Numerous species can be used (e.g., black oat, mustard, radish, blue tansy), either by themselves or in combination with legumes (e.g., clover, vetch, field bean, pea). The best option will depend on crop succession, seed availability, objectives and constraints during the fallow period between two main crops, sowing periods, soil type, and removal method (freezing and mechanical tools, but no herbicides, if possible).

Farmers are primarily interested in the following services: 1) the recycling of minerals (e.g., nitrate, phosphorus, potassium, and sulfur); 2) the ability of cover crops to limit erosion; 3) increased soil structure; 4) weed and pest control; and 5) increased levels of soil organic matter and carbon sequestration.

MICs can also positively affect biodiversity. For example, cover crops can provide food and shelter to small fauna such as partridge, pheasant, and hare. The use of flowering and/or nectar-producing plants can help feed insect pollinators.

In France, there is great potential for expanding MIC use: they could be planted on several more million hectares each year. Used as complements to crop diversification and expanded rotation duration, MICs could become a key part of agroecological practices. They are already frequently used in conservation agriculture.

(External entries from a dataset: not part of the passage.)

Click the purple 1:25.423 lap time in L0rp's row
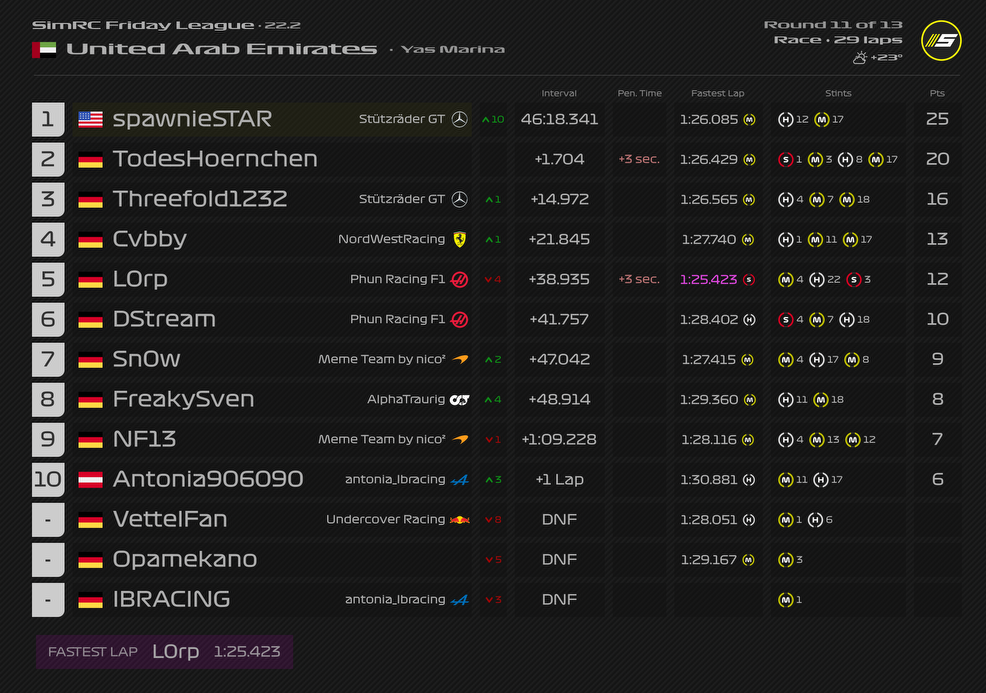986x693 pixels. tap(708, 279)
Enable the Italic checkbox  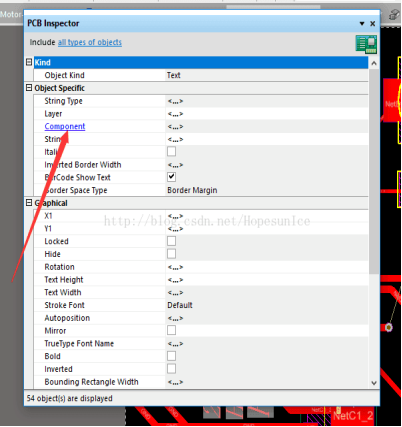(x=171, y=152)
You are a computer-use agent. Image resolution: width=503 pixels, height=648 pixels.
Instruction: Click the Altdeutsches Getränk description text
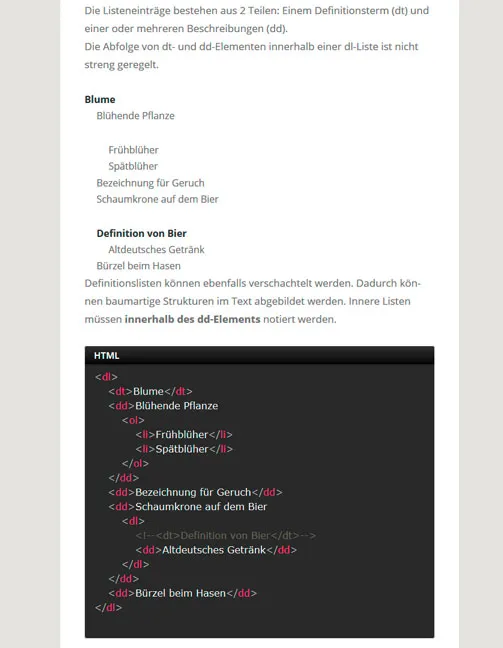pyautogui.click(x=156, y=250)
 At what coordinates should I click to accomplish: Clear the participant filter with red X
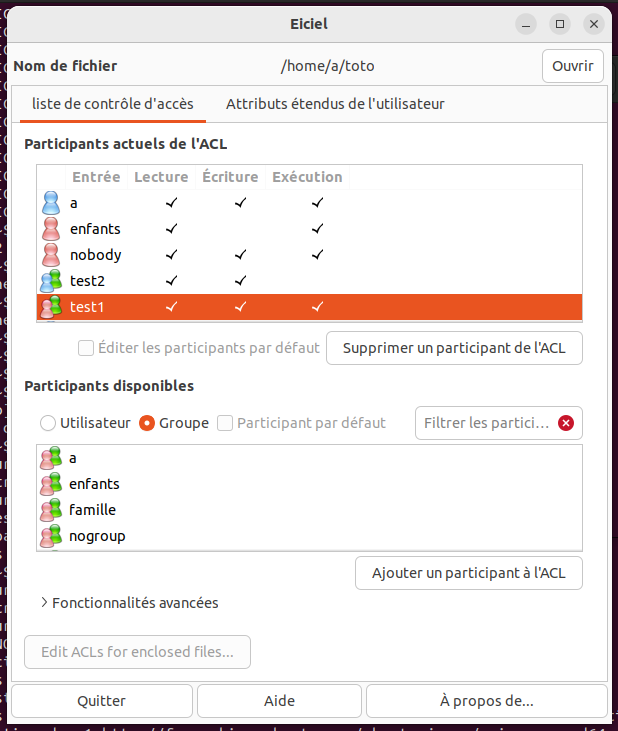566,423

Their use represents a shift in crop farming strategies that does not entail profound changes to production systems, which may encourage their adoption by farmers. At the heart of the agroecological transition is the development of new, multiperformance agricultural systems that strike a balance between productivity and economic, social, and environmental performance.

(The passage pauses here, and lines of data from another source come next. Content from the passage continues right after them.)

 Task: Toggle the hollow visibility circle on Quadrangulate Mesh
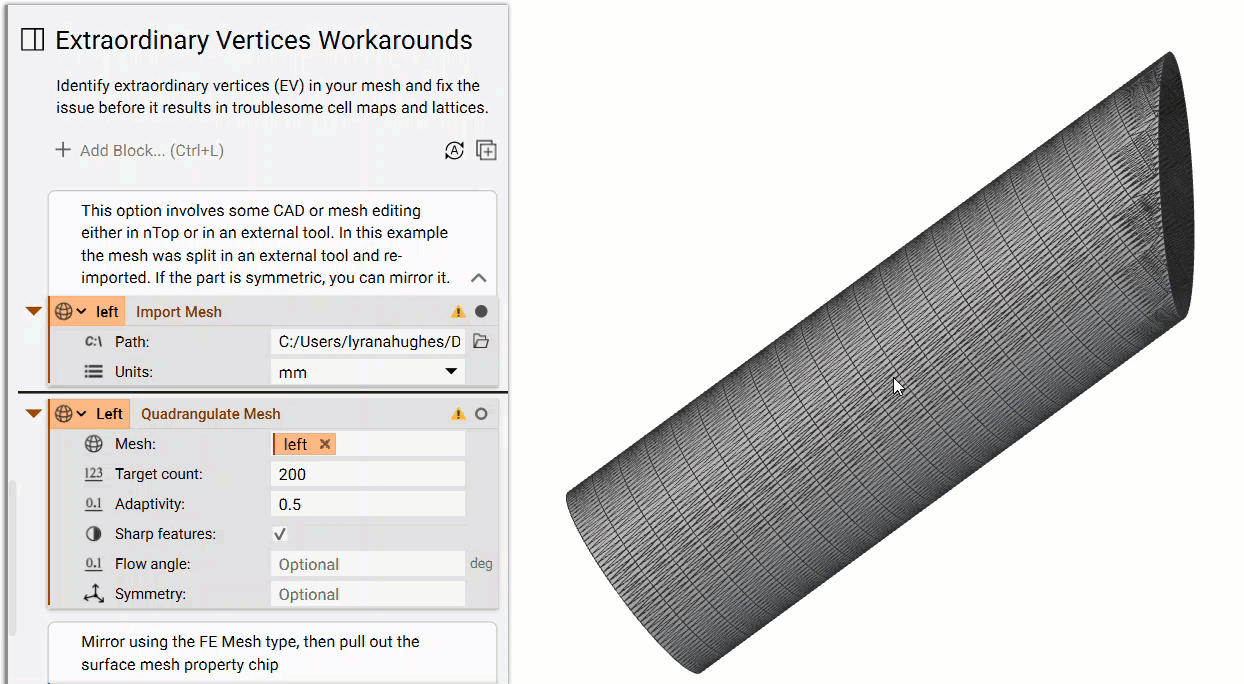click(480, 413)
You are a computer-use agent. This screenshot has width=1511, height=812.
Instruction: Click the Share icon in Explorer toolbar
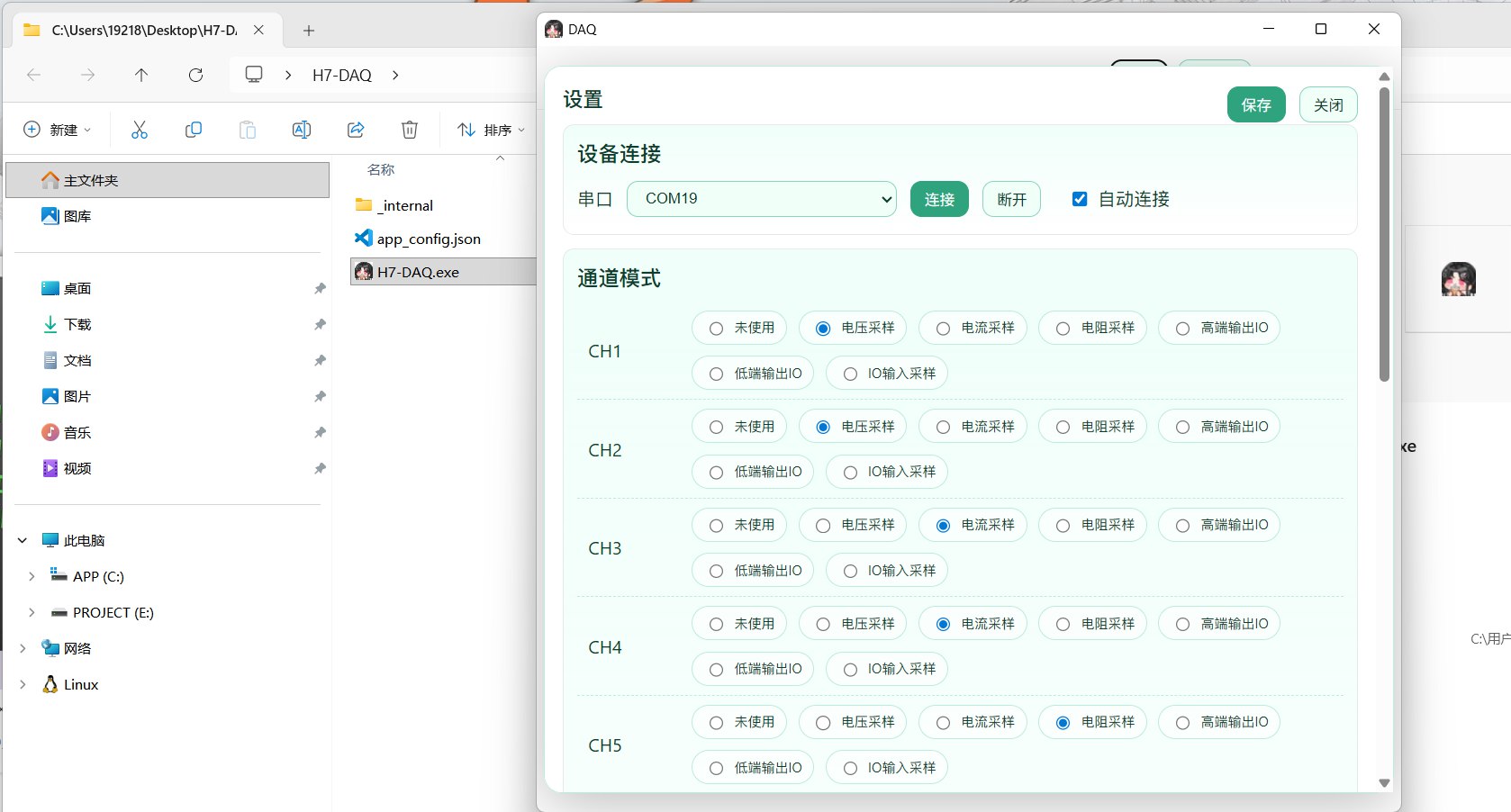[356, 130]
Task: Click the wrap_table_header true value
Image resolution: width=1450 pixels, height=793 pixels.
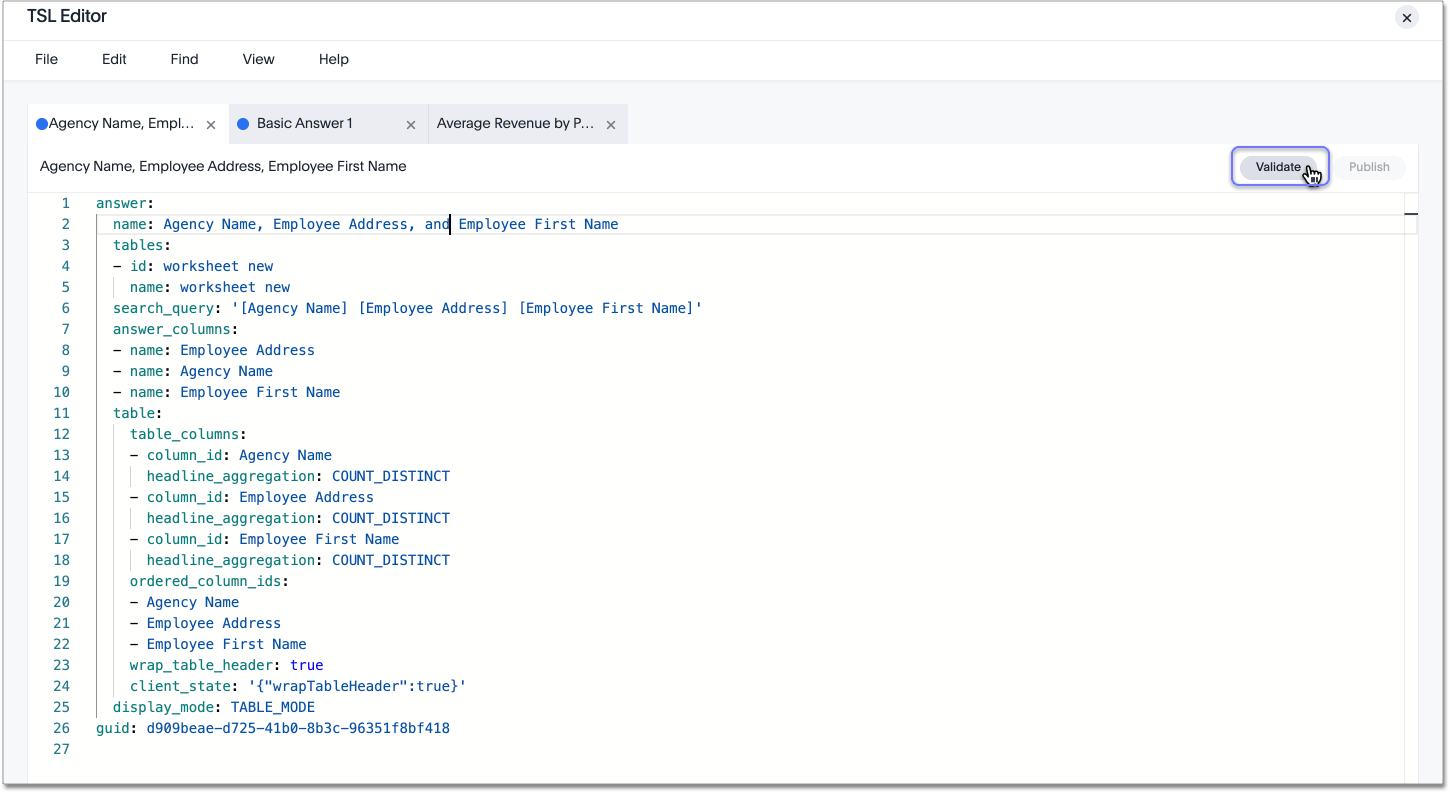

A forum for discussing the benefits of MICs for current and future agroecological systems

INRA's agricultural innovation symposia (CIAgs) are national meetings where scientists can share their research and discuss scientific advances with farmers, agricultural development stakeholders, private sector representatives, students, and policymakers.

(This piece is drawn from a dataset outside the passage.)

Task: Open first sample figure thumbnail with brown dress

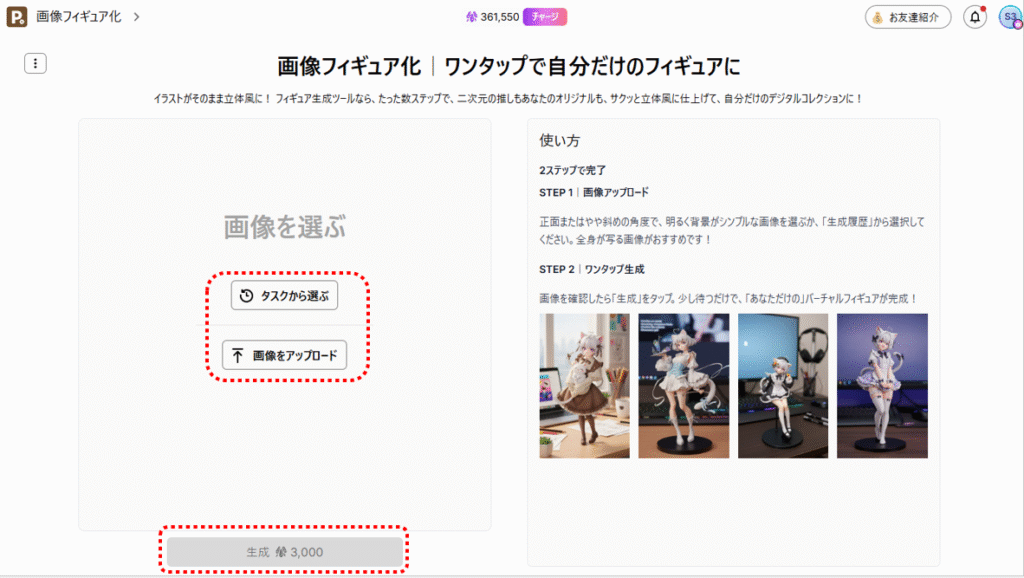Action: tap(584, 385)
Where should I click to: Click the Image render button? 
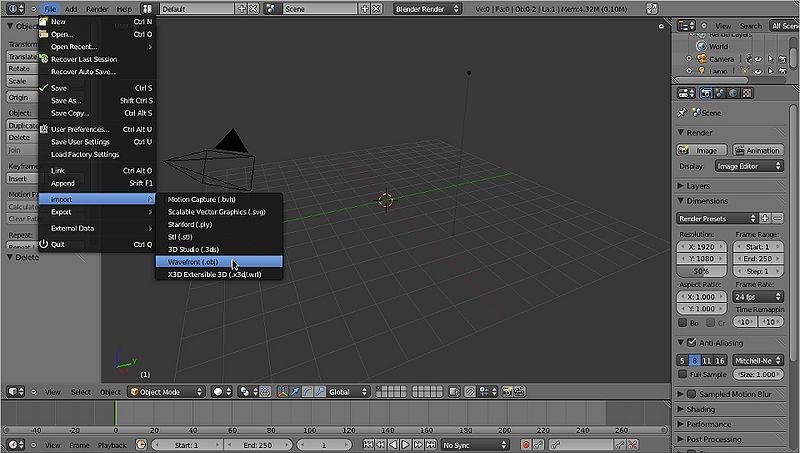click(x=704, y=150)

The objective of the MIC-themed CIAg was two-fold: 1) to share knowledge about the ecological mechanisms underlying the ecosystem services provided by MICs and 2) to describe how MICs can be used to enhance farm sustainability in a customised way.

This goal was achieved by providing both concrete examples (e.g., effects on soils, climate change, weeds) associated with different agricultural situations and "field” demonstrations (e.g., species/varieties, sensors/tools for phenotyping varieties, automation technologies, introduction into the crop rotation cycle) to an audience that was interested in understanding how MICs work. For instance, those present wanted to know more about MICs’ specific effects, performance, and expression of desirable traits under different management conditions. They also wanted to know more about future lines of investigation.

INRA Occitanie-Toulouse: innovative tools for implementing agroecological strategies

Agroecological research seeks to both increase agricultural performance and limit environmental impacts by exploiting ecological processes and plant diversity. This goal involves designing cropping systems that are adapted to unpredictable conditions, in which there is abiotic variability (e.g., climate change), biotic variability (e.g., pest outbreaks), and economic variability (e.g., volatile energy prices, input availability, and product availability).
For the last several years, field research has been carried out at INRA's Auzeville Experimental Farm with a view to characterising plant varieties (i.e., via phenotyping) and developing innovative cropping systems. Researchers in the Joint Research Unit for Agroecosystems and Territorial Development (AGIR; which is associated with INRA, INP-ENSAT, and INP-Purpan) and at the Grandes Cultures Experimental Farm are looking to design prototype agroecological cropping systems and evaluate their performance under low levels of synthetic inputs (i.e., fertilisers and pesticides). One innovative facet of this research lies in the fact that a wide diversity of varieties, species (e.g., sunflower, durum wheat, common wheat, pea, field bean, soybean, lentil, and sorghum), and species combinations (e.g., wheat-pea or soybean-sunflower associations) are being used and MICs are being planted in the intercropping period.